A Wi-Fi mesh router sitting on a shelf next to a TV.

There are a surprising number of things in your home—from the type of material your walls are made of to the kind of things you decorate your home with—that can degrade your Wi-Fi signal.

A Word on Router Placement

Before we dig into all the different things that can affect your Wi-Fi signal in your home, let’s start off by talking about Wi-Fi in general, router placement, and how to make the best use of the information we’re about to share.

You’ll never have a home that’s absolutely perfect for a Wi-Fi signal because having a home with stuff in it (including yourself and your family!) impacts Wi-Fi. But you can use an improved understanding of how Wi-Fi works to best place your Wi-Fi router and/or mesh nodes in your home.

It’s useful to think of your Wi-Fi router as a light bulb that radiates Wi-Fi out into the environment just like a lightbulb radiates visible light. Why do we put lights on the ceilings of rooms in our homes? Because that’s the most practical place to put a light bulb if we want the most light to reach the most area of the room without being obstructed by something.

And when we use lighting elsewhere, like a table lamp, we don’t put the table lamp behind a large appliance, we put it where the light can fall where we need it—like beside a reading chair or on our desk.

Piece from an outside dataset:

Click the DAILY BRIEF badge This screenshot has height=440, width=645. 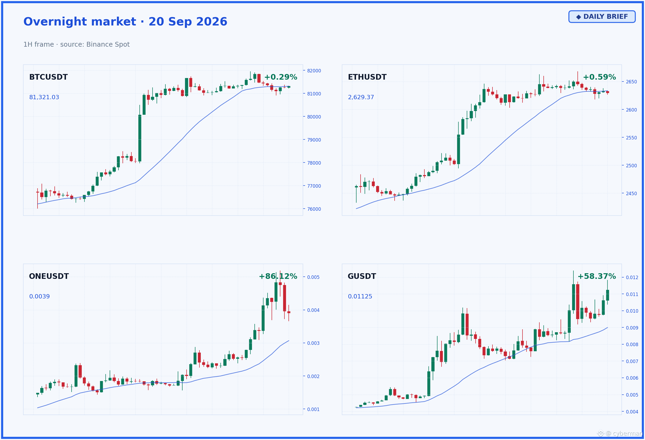(602, 17)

So as you read through all the different objects and materials here that can impact your Wi-Fi signal, think about ways you can move your Wi-Fi router or adjust the location of your Wi-Fi mesh nodes to avoid the materials that block or absorb the signal.

Decor Can Degrade Wi-Fi

A dining room with a wall-mounted desk holding a fish tank.
Fish tanks are nice to look at, but you should keep your Wi-Fi gear away from them. foamfoto/Shutterstock.com

One of the more surprising things that can degrade your Wi-Fi signal is the decor. We tend to think about stuff like concrete walls or other large and weighty things when we contemplate Wi-Fi problems, but there are some interesting examples of decor impacting the signal.

Fish Tanks

Water, for example, is excellent at blocking Wi-Fi signals. Putting your Wi-Fi router right next to a large fish tank is like putting a dampener on it.

You’ll get a fine signal on the side of the tank where the router is located, but you’ll notice a degraded signal on the other side.


Books are quite dense and, if you put enough of them together, like lining an entire wall with bookshelves, you’ve effectively built yourself a nice big signal dampener. Traversing the length of a long bookcase is even harder for Wi-Fi signals.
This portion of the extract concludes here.